# Start of Input rows

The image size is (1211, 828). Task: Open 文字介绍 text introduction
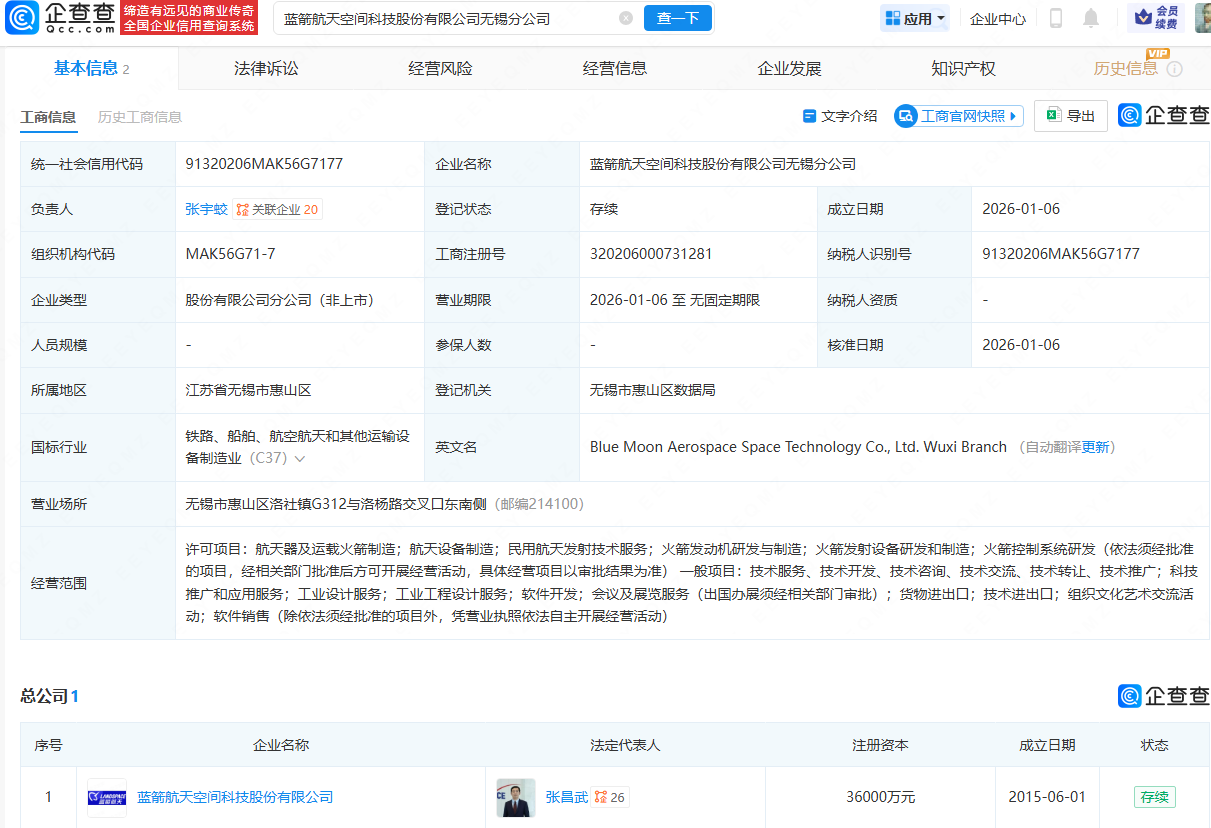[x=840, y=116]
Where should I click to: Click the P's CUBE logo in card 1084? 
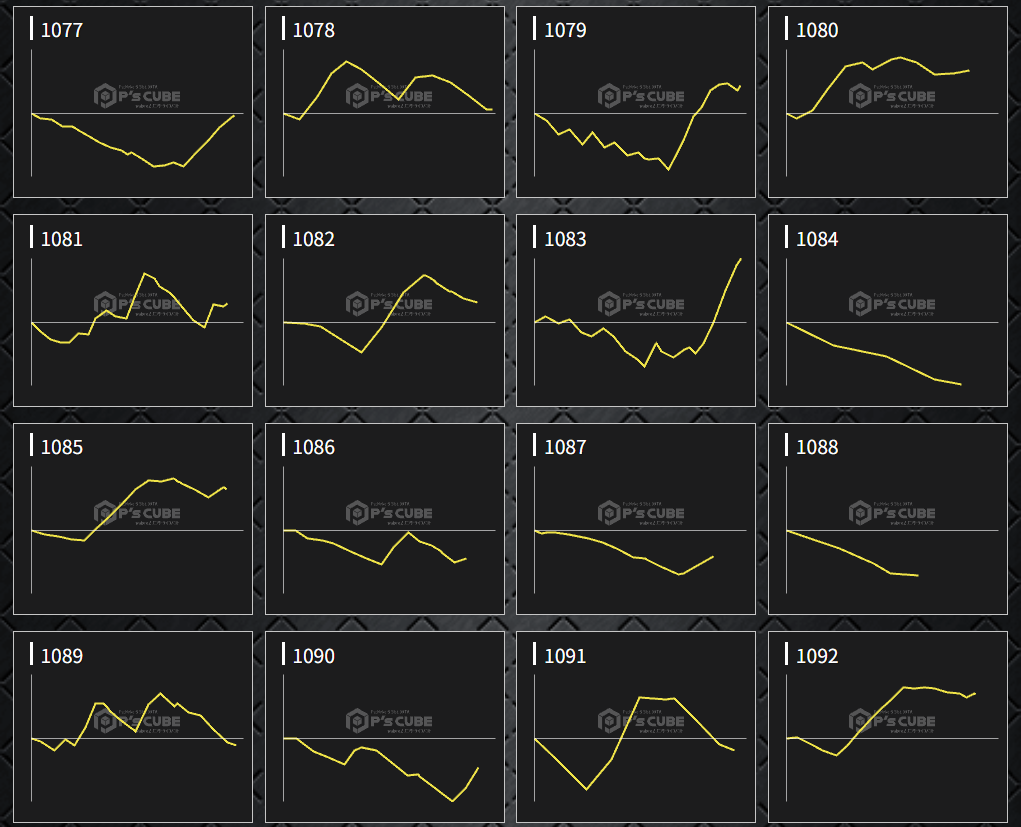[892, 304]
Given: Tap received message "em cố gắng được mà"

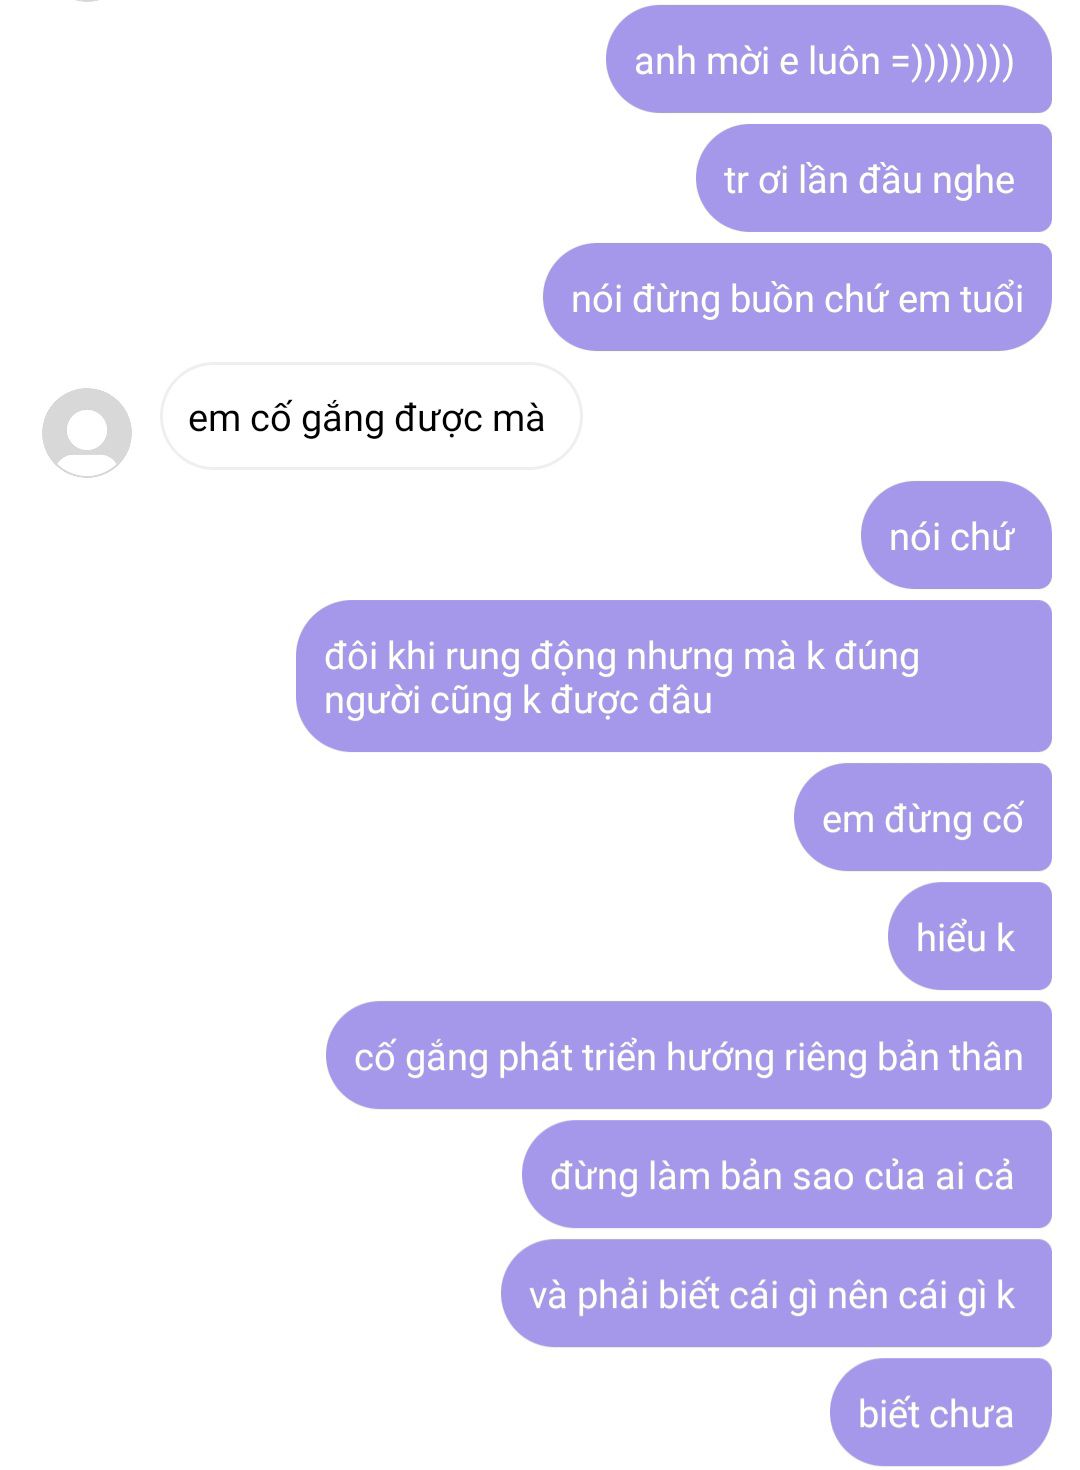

# End of Input rows

_What you will do_. Repeat the entries above word for word, leaving out the pictures.

_Answer in full_.
The image size is (1211, 828). Task: Open 文字介绍 text introduction
[x=840, y=116]
Where should I click to: Click the P's CUBE logo in card 1084? 
[892, 304]
Given: Tap received message "em cố gắng được mà"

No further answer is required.